- Exercise instructions -
Give the entries again in full. Nothing may be altered.

##########

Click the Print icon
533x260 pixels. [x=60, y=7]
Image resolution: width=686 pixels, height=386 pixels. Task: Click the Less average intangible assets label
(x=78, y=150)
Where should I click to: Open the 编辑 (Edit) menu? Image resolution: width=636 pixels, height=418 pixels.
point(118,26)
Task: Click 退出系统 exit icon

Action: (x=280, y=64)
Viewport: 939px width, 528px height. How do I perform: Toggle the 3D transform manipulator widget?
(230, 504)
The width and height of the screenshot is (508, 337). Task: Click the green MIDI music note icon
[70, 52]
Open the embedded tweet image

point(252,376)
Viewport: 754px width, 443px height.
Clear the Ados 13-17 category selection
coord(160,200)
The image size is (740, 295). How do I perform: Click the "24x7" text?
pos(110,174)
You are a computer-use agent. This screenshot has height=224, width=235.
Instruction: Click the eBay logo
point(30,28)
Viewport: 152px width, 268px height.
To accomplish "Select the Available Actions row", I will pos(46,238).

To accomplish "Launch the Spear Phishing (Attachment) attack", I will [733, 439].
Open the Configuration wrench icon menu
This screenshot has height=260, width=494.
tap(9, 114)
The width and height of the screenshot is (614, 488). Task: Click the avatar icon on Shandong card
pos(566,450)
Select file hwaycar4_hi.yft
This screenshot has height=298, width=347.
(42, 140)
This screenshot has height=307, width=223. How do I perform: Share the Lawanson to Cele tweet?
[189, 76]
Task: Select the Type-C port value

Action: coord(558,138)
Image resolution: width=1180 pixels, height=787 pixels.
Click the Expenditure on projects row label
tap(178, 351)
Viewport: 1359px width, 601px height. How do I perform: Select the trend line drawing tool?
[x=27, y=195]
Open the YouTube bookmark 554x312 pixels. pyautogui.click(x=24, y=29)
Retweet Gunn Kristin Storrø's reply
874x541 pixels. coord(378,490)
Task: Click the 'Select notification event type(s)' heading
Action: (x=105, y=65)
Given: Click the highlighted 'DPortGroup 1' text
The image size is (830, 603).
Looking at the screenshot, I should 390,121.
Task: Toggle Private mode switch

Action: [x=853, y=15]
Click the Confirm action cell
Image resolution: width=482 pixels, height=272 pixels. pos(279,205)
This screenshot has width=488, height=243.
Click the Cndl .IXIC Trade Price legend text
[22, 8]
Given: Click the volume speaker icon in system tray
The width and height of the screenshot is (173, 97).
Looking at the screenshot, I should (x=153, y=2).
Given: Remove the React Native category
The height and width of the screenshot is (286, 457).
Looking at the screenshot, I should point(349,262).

##########

- The completed task -
Click the Print icon
533x260 pixels. [x=60, y=7]
Image resolution: width=686 pixels, height=386 pixels. Task: Click the Less average intangible assets label
(x=78, y=150)
Where should I click to: Open the 编辑 (Edit) menu? Image resolution: width=636 pixels, height=418 pixels.
point(118,26)
Task: Click 退出系统 exit icon

Action: (x=280, y=64)
Viewport: 939px width, 528px height. How do I perform: Toggle the 3D transform manipulator widget?
(230, 504)
The width and height of the screenshot is (508, 337). Task: Click the green MIDI music note icon
[70, 52]
Open the embedded tweet image

point(252,376)
Viewport: 754px width, 443px height.
Clear the Ados 13-17 category selection
coord(160,200)
The image size is (740, 295). How do I perform: Click the "24x7" text?
pos(110,174)
You are a computer-use agent. This screenshot has height=224, width=235.
Instruction: Click the eBay logo
point(30,28)
Viewport: 152px width, 268px height.
To accomplish "Select the Available Actions row", I will pos(46,238).

To accomplish "Launch the Spear Phishing (Attachment) attack", I will [733, 439].
Open the Configuration wrench icon menu
This screenshot has height=260, width=494.
tap(9, 114)
The width and height of the screenshot is (614, 488). Task: Click the avatar icon on Shandong card
pos(566,450)
Select file hwaycar4_hi.yft
This screenshot has height=298, width=347.
(42, 140)
This screenshot has height=307, width=223. How do I perform: Share the Lawanson to Cele tweet?
[189, 76]
Task: Select the Type-C port value

Action: coord(558,138)
Image resolution: width=1180 pixels, height=787 pixels.
Click the Expenditure on projects row label
tap(178, 351)
Viewport: 1359px width, 601px height. How do I perform: Select the trend line drawing tool?
[x=27, y=195]
Open the YouTube bookmark 554x312 pixels. pyautogui.click(x=24, y=29)
Retweet Gunn Kristin Storrø's reply
874x541 pixels. coord(378,490)
Task: Click the 'Select notification event type(s)' heading
Action: (x=105, y=65)
Given: Click the highlighted 'DPortGroup 1' text
The image size is (830, 603).
Looking at the screenshot, I should 390,121.
Task: Toggle Private mode switch

Action: [x=853, y=15]
Click the Confirm action cell
Image resolution: width=482 pixels, height=272 pixels. pos(279,205)
This screenshot has width=488, height=243.
Click the Cndl .IXIC Trade Price legend text
[22, 8]
Given: Click the volume speaker icon in system tray
The width and height of the screenshot is (173, 97).
Looking at the screenshot, I should (x=153, y=2).
Given: Remove the React Native category
The height and width of the screenshot is (286, 457).
Looking at the screenshot, I should point(349,262).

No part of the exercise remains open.